A technique is simply a typical (repeatable) way of performing an activity. If I mow the lawn of my house in an arbitrary fashion—that is, by pushing the lawn mower at random speeds and with arbitrary movements, then I am not employing a technique of lawn mowing. But if I have a usual way of mowing my lawn, perhaps moving the lawn mower at a uniformly slow speed, following a consistent pattern, and then mowing over the very same area again, but this time at a slightly faster, but uniformly faster, speed, and a different but uniformly different pattern, then I am using a real technique of lawn mowing. Should we apply the same strategy to singing and argue that developing a singing technique should be a principal goal for singers? Clearly, the answer is yes. Singing, no less than lawn mowing, is carried out best when a consistent method is developed and followed. That being said, is it possible that there could be a method of singing that applies to ALL singers? From the perspective of artistic singing, this answer must be a resounding no. Here are a number of reasons to support this position:

 

  1. Different genres of singing have different requirements with respect to tonal quality, power, range, and over all use of the vocal instrument. Screaming out full-voice and at the top of a singers range the lyrics and melody lines of a song can be acceptable and even desirable practices in rock music, for instance but would be totally unacceptable in operatic singing where finely controlled vocal expression is paramount.

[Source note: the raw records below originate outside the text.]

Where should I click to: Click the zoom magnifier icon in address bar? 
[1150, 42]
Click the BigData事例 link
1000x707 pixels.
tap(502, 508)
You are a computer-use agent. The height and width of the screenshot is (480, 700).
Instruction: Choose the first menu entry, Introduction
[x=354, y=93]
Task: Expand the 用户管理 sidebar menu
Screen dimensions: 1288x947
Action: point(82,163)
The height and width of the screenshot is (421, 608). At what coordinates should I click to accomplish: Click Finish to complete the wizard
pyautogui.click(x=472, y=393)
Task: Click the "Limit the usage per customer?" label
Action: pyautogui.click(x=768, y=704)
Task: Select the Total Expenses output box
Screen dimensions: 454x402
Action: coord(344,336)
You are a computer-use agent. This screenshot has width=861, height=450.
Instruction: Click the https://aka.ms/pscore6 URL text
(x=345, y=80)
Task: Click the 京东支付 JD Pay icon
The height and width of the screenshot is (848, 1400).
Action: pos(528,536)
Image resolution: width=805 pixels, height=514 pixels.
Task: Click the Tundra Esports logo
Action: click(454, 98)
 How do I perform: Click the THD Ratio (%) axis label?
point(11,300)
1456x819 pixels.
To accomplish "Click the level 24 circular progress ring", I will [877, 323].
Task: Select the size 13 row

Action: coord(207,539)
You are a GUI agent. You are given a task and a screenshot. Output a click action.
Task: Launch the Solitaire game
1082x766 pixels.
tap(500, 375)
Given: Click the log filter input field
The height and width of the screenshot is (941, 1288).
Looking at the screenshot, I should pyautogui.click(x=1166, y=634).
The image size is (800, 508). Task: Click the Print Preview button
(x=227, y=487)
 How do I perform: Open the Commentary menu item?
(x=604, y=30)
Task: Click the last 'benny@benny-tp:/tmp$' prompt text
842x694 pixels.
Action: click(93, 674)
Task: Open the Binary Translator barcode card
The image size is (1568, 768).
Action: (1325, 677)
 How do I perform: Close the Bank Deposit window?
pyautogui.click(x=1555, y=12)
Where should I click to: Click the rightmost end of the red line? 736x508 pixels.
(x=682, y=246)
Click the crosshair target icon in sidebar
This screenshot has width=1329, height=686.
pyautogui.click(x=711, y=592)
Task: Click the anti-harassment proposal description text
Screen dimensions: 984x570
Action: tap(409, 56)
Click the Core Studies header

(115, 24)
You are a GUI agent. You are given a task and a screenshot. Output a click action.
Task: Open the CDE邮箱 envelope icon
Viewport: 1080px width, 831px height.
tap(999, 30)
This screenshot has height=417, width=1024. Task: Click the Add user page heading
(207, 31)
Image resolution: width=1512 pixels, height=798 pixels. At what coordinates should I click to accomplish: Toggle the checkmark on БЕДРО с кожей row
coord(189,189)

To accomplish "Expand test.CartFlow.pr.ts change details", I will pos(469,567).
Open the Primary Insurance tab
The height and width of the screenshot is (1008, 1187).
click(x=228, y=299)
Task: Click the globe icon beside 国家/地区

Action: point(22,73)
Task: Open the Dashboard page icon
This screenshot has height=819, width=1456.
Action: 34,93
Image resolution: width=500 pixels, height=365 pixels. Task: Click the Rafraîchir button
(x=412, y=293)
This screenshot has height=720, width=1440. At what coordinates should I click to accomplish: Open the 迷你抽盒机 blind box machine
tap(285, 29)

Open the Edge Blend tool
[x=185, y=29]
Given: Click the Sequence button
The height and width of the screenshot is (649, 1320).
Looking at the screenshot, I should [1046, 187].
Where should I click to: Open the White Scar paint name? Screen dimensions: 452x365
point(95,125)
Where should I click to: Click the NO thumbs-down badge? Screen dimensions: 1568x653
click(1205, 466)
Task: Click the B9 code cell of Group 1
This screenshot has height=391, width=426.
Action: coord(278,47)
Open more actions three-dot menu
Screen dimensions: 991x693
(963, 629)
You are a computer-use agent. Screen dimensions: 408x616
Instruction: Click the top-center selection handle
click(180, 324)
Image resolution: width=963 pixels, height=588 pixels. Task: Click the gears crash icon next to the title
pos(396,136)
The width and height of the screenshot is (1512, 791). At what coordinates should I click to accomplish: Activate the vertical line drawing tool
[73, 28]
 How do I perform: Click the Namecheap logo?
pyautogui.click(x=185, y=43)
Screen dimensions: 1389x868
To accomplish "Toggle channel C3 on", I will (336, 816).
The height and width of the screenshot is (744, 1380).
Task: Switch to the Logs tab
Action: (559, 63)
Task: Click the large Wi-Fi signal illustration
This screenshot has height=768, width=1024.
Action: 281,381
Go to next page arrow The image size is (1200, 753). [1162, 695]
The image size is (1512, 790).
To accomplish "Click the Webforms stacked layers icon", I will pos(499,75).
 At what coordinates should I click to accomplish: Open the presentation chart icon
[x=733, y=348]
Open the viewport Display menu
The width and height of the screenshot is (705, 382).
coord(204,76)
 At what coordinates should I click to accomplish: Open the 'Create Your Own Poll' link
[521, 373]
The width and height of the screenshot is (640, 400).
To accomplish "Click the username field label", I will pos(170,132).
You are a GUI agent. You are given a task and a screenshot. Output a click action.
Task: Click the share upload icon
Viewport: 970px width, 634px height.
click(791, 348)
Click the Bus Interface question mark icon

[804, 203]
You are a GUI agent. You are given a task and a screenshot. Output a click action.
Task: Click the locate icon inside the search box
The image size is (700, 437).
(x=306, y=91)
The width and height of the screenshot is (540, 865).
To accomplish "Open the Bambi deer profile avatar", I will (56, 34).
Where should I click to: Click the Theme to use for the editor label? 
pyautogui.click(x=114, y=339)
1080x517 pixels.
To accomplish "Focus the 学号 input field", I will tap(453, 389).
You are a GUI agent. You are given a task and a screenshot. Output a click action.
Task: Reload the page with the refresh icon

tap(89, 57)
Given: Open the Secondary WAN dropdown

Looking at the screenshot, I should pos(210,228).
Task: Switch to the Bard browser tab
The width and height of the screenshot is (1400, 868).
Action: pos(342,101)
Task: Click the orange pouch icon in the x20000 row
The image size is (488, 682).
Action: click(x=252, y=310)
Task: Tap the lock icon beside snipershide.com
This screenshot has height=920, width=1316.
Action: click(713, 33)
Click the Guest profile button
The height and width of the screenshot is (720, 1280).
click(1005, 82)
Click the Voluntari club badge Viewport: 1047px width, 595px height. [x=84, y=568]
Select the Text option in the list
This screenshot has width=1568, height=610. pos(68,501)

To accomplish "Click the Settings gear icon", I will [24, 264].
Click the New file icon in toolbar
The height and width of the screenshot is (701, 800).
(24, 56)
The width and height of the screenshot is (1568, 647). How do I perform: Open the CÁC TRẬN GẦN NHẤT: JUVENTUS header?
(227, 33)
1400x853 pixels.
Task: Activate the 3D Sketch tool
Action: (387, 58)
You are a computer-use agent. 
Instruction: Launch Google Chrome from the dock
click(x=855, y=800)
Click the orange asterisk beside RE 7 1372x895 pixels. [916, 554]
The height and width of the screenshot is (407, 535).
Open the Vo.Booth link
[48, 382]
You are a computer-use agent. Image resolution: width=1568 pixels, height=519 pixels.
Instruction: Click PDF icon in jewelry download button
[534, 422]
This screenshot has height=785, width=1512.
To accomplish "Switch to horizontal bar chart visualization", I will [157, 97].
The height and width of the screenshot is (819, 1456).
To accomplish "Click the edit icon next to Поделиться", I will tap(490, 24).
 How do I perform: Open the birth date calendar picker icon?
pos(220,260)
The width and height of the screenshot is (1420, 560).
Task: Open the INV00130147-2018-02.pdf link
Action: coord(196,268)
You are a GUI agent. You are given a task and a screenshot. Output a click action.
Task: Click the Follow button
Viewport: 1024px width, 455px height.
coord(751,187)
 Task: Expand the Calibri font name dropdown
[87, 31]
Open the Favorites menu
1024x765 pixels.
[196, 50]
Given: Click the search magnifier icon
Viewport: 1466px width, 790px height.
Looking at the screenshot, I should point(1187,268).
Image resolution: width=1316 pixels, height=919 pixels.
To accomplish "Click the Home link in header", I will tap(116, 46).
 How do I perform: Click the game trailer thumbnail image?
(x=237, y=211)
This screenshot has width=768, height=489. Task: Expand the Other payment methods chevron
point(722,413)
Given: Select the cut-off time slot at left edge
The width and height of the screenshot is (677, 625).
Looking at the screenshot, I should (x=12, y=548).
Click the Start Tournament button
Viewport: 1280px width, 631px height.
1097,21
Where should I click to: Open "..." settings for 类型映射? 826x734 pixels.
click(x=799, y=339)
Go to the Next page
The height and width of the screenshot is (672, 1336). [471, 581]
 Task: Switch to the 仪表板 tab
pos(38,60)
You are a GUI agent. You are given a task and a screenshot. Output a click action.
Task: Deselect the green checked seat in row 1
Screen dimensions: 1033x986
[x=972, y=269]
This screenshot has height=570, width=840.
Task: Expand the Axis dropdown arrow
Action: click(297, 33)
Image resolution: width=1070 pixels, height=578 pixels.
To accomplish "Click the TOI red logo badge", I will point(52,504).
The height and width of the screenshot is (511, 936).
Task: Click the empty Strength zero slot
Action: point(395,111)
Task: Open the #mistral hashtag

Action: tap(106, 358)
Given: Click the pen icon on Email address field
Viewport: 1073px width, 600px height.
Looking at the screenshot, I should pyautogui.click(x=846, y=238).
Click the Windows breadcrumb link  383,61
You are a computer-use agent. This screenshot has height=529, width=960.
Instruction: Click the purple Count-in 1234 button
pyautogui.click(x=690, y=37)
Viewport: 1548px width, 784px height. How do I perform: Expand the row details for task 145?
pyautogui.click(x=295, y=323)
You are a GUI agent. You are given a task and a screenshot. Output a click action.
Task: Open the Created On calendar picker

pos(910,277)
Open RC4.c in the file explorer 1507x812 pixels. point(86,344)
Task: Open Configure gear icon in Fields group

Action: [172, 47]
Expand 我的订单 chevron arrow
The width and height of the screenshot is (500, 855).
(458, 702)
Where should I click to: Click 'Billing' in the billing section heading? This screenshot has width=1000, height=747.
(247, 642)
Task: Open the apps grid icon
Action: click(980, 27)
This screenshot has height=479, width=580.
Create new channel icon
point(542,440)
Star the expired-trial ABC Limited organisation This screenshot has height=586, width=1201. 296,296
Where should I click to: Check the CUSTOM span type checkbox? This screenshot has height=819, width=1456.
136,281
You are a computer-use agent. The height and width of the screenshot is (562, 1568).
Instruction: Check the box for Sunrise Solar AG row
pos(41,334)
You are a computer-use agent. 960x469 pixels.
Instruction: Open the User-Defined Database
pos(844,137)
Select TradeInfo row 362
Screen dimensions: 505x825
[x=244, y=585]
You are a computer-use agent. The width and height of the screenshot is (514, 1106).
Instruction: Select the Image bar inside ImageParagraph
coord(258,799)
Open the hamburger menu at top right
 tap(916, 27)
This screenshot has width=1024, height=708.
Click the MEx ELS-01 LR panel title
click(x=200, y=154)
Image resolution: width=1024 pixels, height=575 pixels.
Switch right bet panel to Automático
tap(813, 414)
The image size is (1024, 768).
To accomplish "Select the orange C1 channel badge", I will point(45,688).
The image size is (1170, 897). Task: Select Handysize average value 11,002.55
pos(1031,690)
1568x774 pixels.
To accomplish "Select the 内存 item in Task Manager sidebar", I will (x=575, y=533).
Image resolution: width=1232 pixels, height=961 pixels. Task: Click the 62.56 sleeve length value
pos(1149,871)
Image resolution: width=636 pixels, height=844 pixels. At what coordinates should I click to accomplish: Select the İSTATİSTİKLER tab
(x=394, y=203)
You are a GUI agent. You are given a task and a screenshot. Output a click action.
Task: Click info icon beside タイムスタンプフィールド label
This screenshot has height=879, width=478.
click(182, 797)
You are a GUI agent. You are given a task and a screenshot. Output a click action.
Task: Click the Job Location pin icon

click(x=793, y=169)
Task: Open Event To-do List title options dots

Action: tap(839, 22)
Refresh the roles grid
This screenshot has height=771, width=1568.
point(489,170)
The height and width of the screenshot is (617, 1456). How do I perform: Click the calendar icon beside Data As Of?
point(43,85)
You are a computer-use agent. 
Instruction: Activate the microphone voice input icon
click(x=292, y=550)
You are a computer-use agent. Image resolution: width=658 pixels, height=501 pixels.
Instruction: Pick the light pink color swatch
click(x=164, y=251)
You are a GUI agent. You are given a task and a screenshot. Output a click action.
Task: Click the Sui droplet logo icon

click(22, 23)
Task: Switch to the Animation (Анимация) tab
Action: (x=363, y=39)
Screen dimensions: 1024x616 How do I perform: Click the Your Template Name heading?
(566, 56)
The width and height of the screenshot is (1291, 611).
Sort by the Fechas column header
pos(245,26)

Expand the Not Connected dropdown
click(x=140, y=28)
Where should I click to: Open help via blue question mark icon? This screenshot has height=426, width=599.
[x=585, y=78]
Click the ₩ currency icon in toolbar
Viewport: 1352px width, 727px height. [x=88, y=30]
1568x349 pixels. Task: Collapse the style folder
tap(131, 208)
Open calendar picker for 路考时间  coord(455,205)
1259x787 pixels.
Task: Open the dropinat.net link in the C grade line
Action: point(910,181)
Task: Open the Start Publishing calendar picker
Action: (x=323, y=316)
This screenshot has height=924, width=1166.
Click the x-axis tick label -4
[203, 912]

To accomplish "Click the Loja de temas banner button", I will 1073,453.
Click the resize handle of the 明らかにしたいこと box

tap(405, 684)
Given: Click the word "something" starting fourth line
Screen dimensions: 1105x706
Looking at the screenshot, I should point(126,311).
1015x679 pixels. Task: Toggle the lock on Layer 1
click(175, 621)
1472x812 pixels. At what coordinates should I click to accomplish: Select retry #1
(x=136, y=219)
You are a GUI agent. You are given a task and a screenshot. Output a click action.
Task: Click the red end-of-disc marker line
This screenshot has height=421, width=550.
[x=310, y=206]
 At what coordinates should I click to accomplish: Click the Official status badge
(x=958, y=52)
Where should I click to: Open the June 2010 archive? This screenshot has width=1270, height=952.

  2. A genuine singer brings to his art not only his sheer physical vocal ability, but also a world of understanding and experience that reflects the individual’s personal, one of a kind, journey through life. It is this particular union from which a singer’s individualized technique (and style) begins to take shape and ultimately becomes fully realized.

  3. Each voice represents a unique case of particular vocal strengths and weaknesses, as well as natural and acquired abilities; a vocal technique necessarily reflects this exclusive mix of vocal qualities and capacities.

  4. Authentic art, by its very nature, transcends uniformity and instead offers a very personal point-of-view.

 

It’s for these very reasons that a uniform—standardized—technique of singing is a contradiction in terms. Many articulate defenders of this perspective, however, have not considered or failed to confront a fundamental question: What does a singer require in order to develop a personal singing technique in the first place? Voice experts haven’t raised this question because of a critical oversight: they never differentiated between singing techniques on the one hand, and voice teaching—I would say voice building—techniques on the other. It has been the failure to make this vital distinction that has led to centuries-long artistic chaos and misunderstanding in the world of singing instruction.